_THE TASK:_ In the listing below, find the line with "536x290 pixels." and the line with "Image resolution: width=456". Repeat those two lines and all lines between them exactly.

━━ DATASET RECORDS ━━

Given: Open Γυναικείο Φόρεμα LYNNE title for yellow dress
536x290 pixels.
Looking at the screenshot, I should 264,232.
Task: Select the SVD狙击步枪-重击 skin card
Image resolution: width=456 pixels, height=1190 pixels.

━━━
━━ DATASET RECORDS ━━

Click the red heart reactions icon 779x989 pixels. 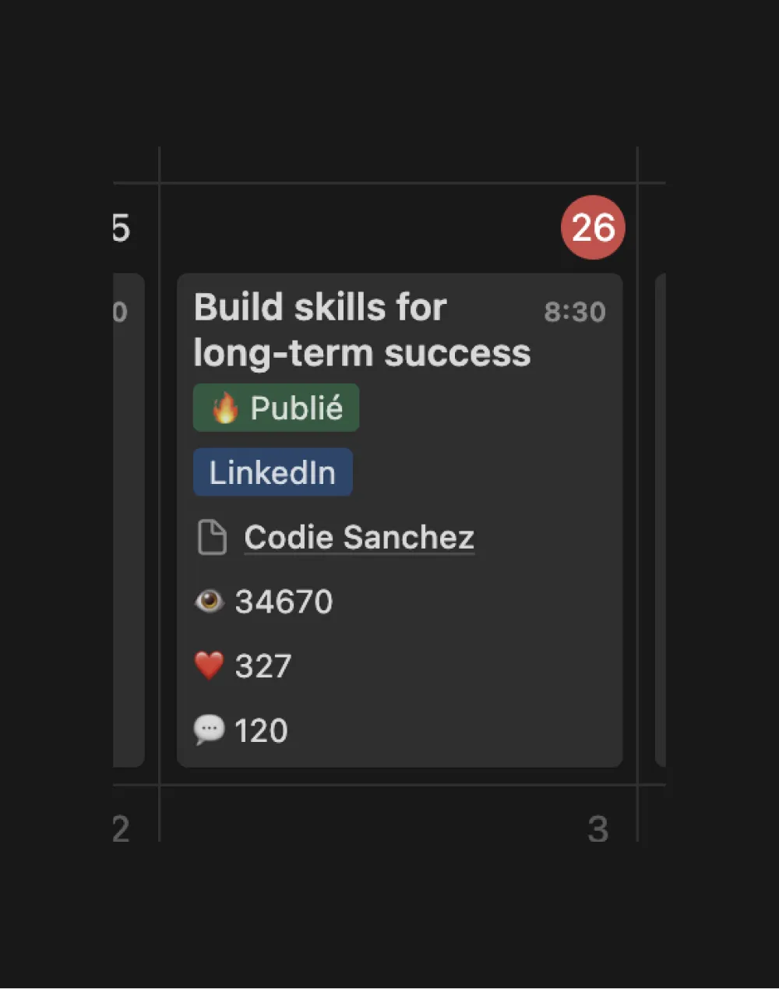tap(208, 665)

━━━
━━ DATASET RECORDS ━━

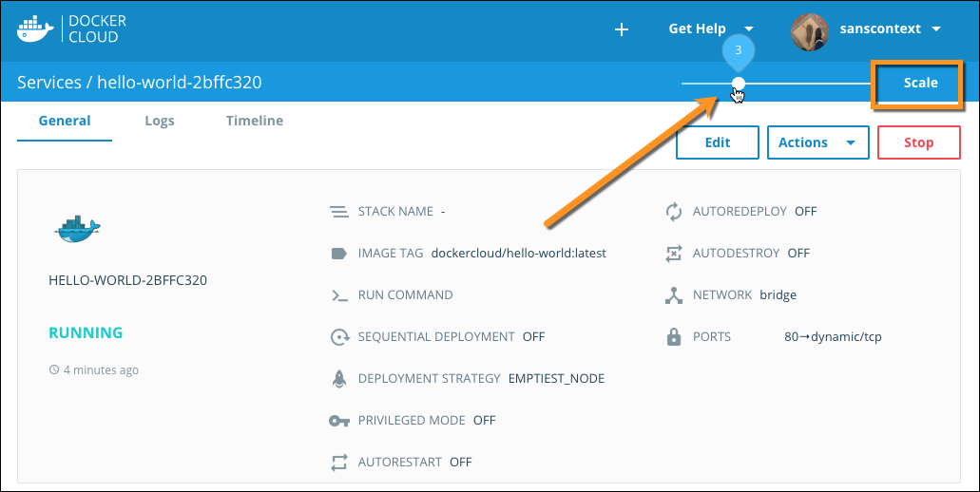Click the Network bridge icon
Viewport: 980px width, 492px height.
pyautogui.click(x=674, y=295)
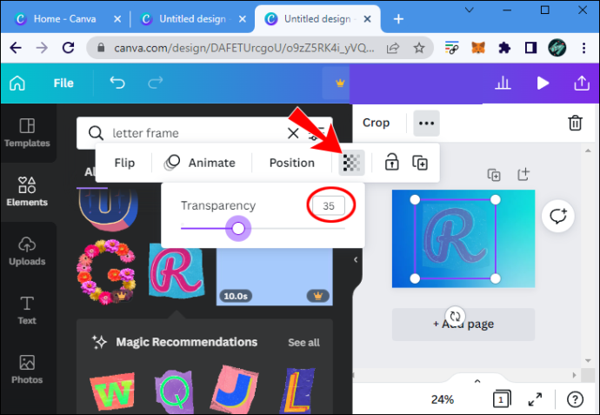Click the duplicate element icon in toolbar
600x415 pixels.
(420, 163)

━━━

_WRITTEN ANSWER:_
536x290 pixels.
Looking at the screenshot, I should 264,232.
Task: Select the SVD狙击步枪-重击 skin card
Image resolution: width=456 pixels, height=1190 pixels.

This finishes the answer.